- Assignment -
Everything in the listing except the pictures should be written out exactly.

- Dataset extract -

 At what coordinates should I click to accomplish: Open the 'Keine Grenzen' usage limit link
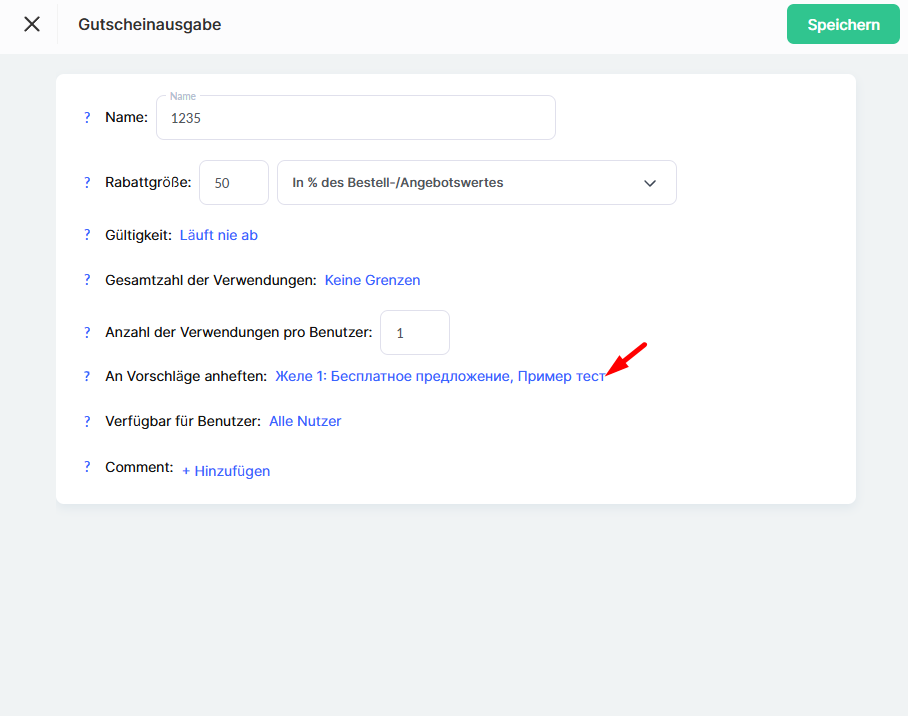point(372,280)
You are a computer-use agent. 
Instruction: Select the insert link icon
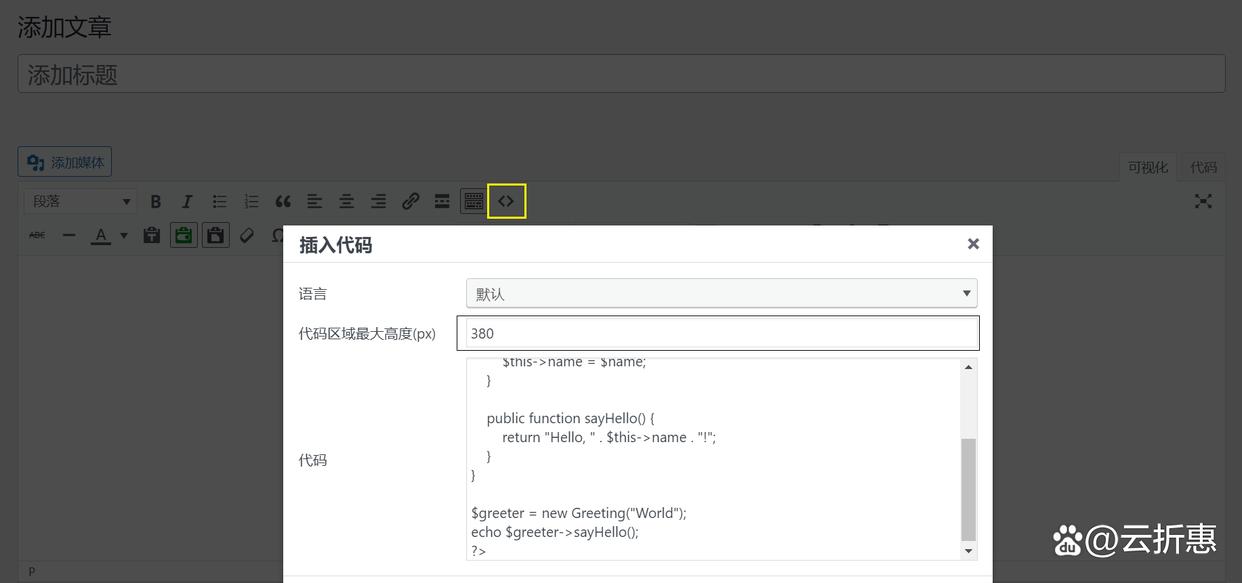pyautogui.click(x=410, y=201)
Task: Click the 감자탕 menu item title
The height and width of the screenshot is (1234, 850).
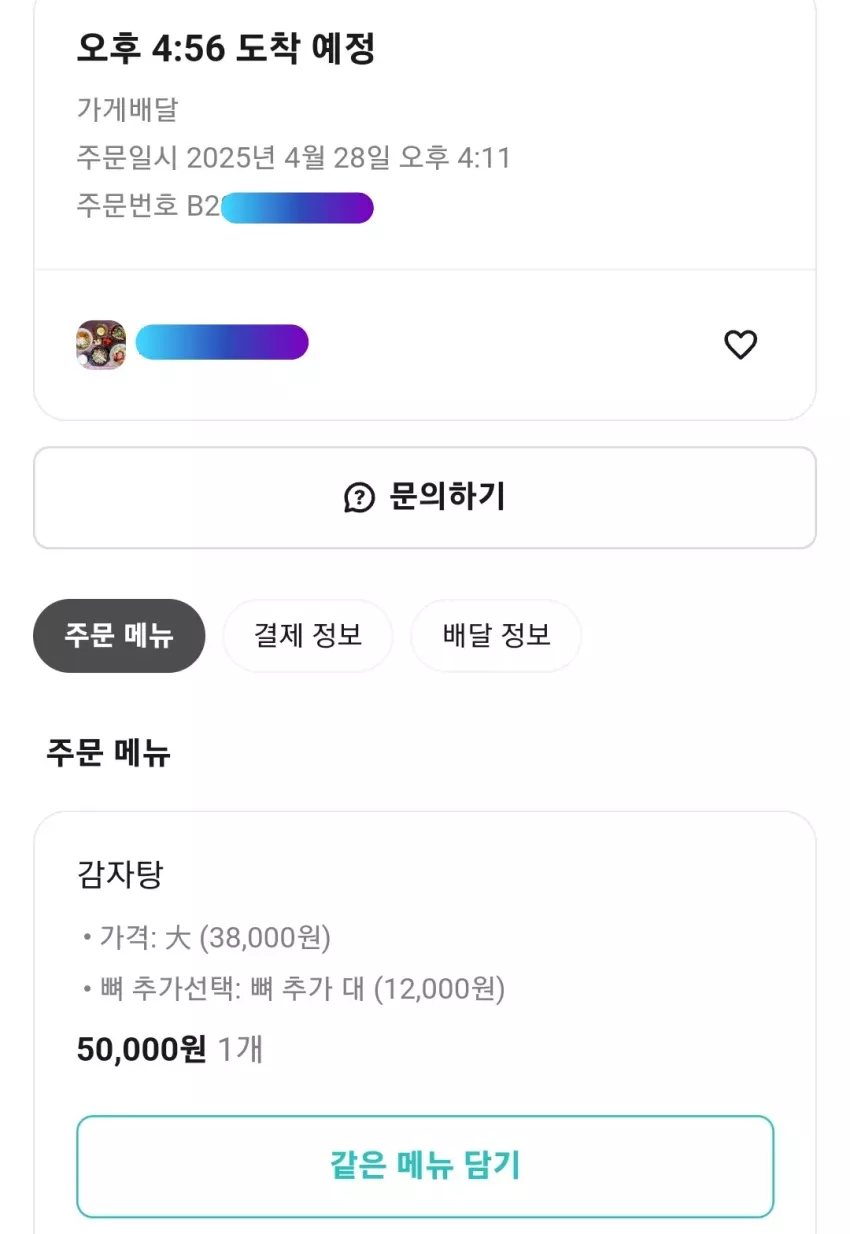Action: [120, 875]
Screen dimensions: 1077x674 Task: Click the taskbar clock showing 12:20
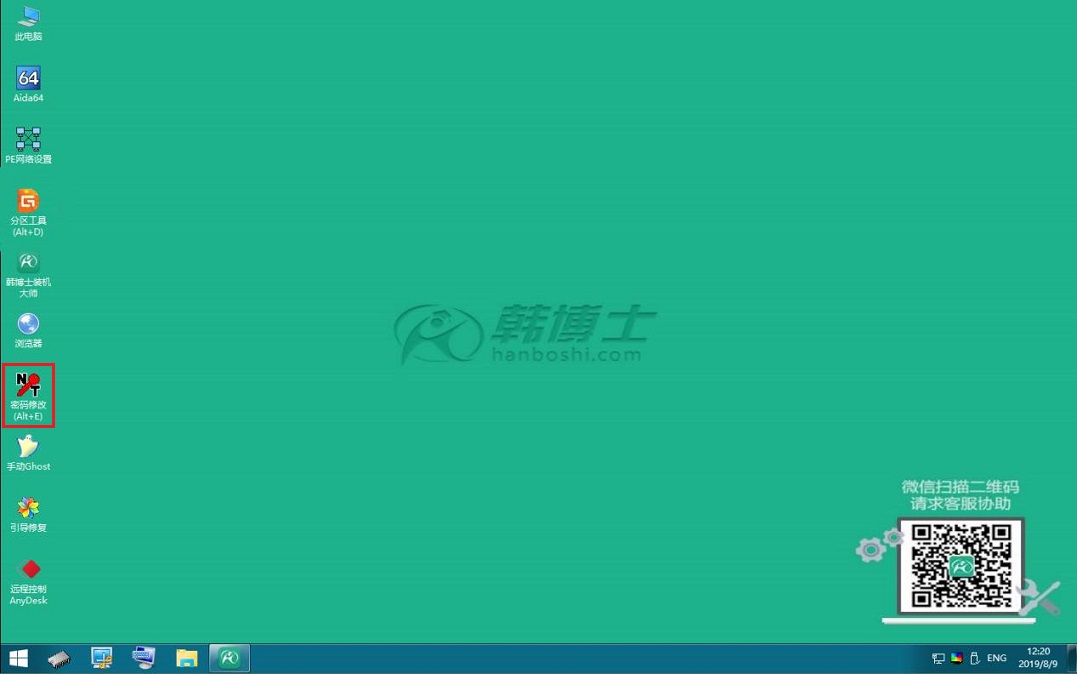click(x=1038, y=658)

- Exercise result -
 At what coordinates should I click to accomplish: Open the 'Keine Grenzen' usage limit link
point(372,280)
You are a computer-use agent. 
Instruction: Select the insert link icon
pyautogui.click(x=410, y=201)
Task: Click the 감자탕 menu item title
The height and width of the screenshot is (1234, 850).
Action: [120, 875]
Screen dimensions: 1077x674 Task: Click the taskbar clock showing 12:20
click(x=1038, y=658)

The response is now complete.